Brazil’s federal audit court (TCU) has asked the Defence Ministry to provide its report on Brazil’s electronic voting machines used during this month’s election, which President Jair Bolsonaro has attacked as vulnerable to fraud.
The TCU sought a copy of the report in a request seen by the Reuters news agency on Tuesday and said that after a military inspection of the voting machines on election day, “state security will be strengthened with the disclosure of such information.”
The TCU press office confirmed it had made the request. Brazilian media reported the Defence Ministry has refused to disclose the findings of its review or comment on its status.
Newspaper O Globo reported on Tuesday that the ministry had told Bolsonaro that the inspection of the results from 385 machines had found nothing irregular, and the president had not authorised public disclosure of their findings.
O Globo’s report, in a column, was based on the accounts of three unnamed generals, one of whom said Bolsonaro had asked the military to look further for irregularities.
Bolsonaro told reporters he had not received the document and called the media reports “an invention.”
October 30 run-off
The far-right populist president has criticised the electronic voting machines and the Supreme Court justices that run the national electoral authority for opposing a return to paper ballots.

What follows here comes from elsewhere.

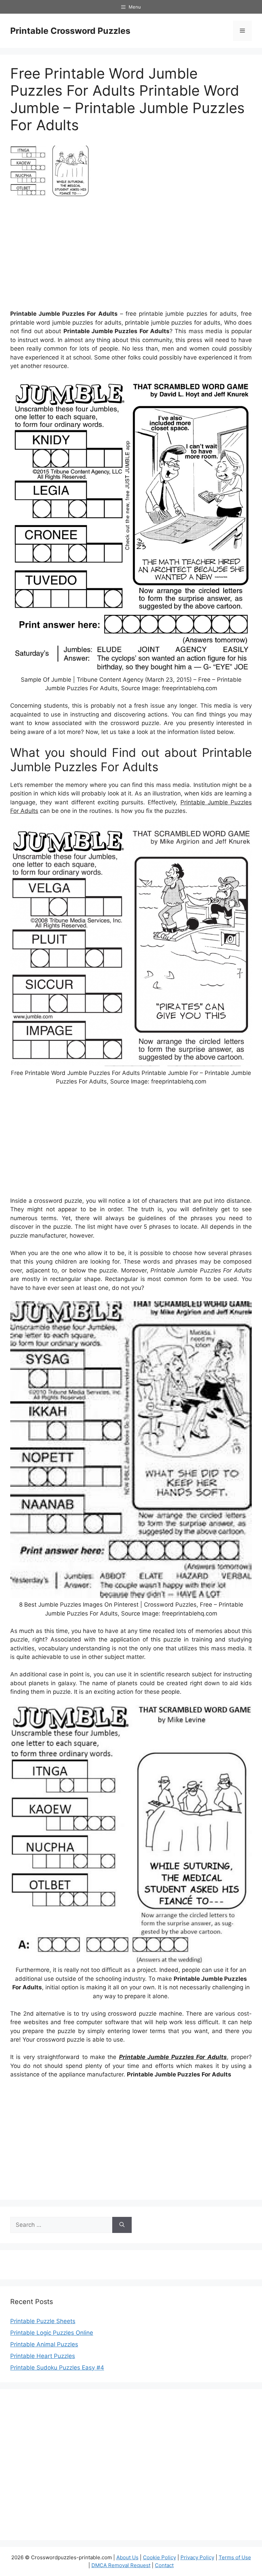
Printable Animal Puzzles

There has never been fraud detected in the electronic system and Bolsonaro has failed to present new evidence of such a risk.
Bolsonaro has charged that the justices favour his leftist rival, former president Luis Inacio Lula da Silva, stirring fears that he could contest the result if he is defeated.
Lula led the first round of the presidential election with 48 percent of the votes to Bolsonaro’s 43 percent and the race now goes to an October 30 run-off vote.